One connection was through the prominent Grinnell family. For years, Jacobs’ worked for Nathaniel Parker Willis and second wife, Cornelia Grinnell Willis, who had been adopted by her uncle, the merchant and politician Joseph Grinnell. Cornelia helped arrange the purchase that led to Jacobs’ freedom. Although Jacobs always resented the fact that she had to be purchased to be free, she stayed close to family throughout her life. The Willises, after Nathaniel’s death, lived in Jacobs’ boarding house in Cambridge in 1870. Bailey, the youngest Willis child who became a prominent geologist and explorer, often visited Harriet and her daughter Louisa in Washington D.C. when they were all living in Washington, D.C., in the 1890s and two of the Willis daughters–Edith and Lidian–as well as Cornelia helped care for Jacobs during her final illness. Bailey accompanied Harriet’s body from D.C. to Cambridge after her death in March 1897; she was buried in Mt. Auburn Cemetery. Louisa stayed in contact with the family, living with Edith in her final years.

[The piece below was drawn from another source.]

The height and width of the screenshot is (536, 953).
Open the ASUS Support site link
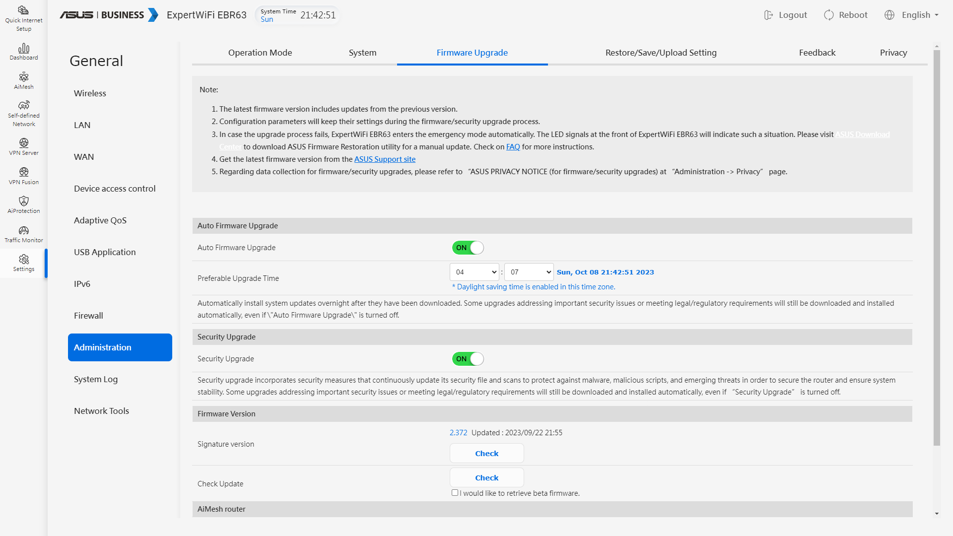(385, 159)
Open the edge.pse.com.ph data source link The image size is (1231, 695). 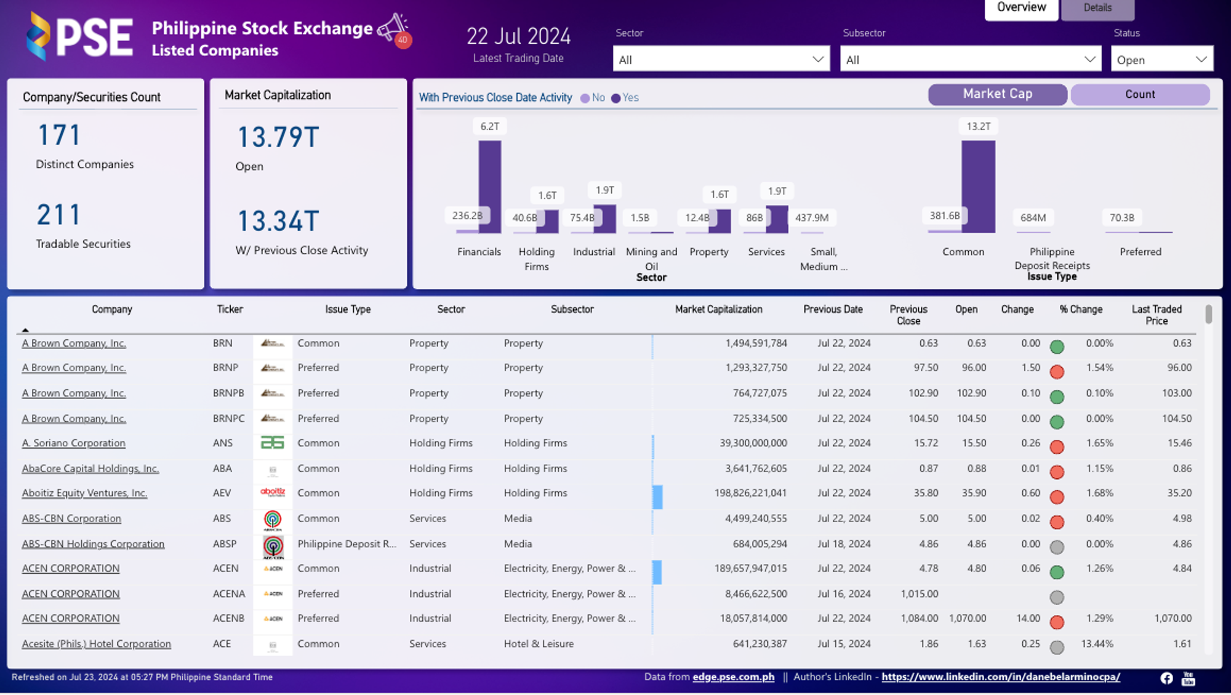tap(734, 677)
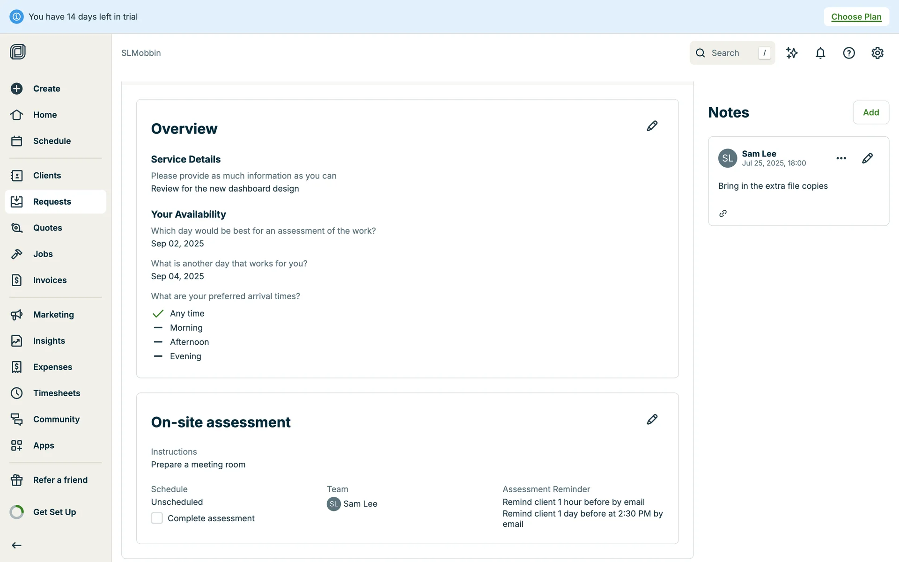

Jacobs other connection to the area was through her half-brother Elijah Knox. He was born to a freewoman in Edenton, N.C., was indentured to the age of 21, and eventually moved to New Bedford. One of his son’s was named William Jacob Knox, his middle name likely a nod to Harriet and her brother, John S. Jacobs. William had five children, all of whom were well educated and successful. Two of the brothers–William, Jr., and Lawrence–were among only 30 African American to receive Ph.D.s in Chemistry between 1919 and 1935; William worked on the Manhattan Project and was a civil rights leader in Rochester, NY, among other accomplishments.
By the way, the New Bedford Whaling Museum has a great Flickr stream.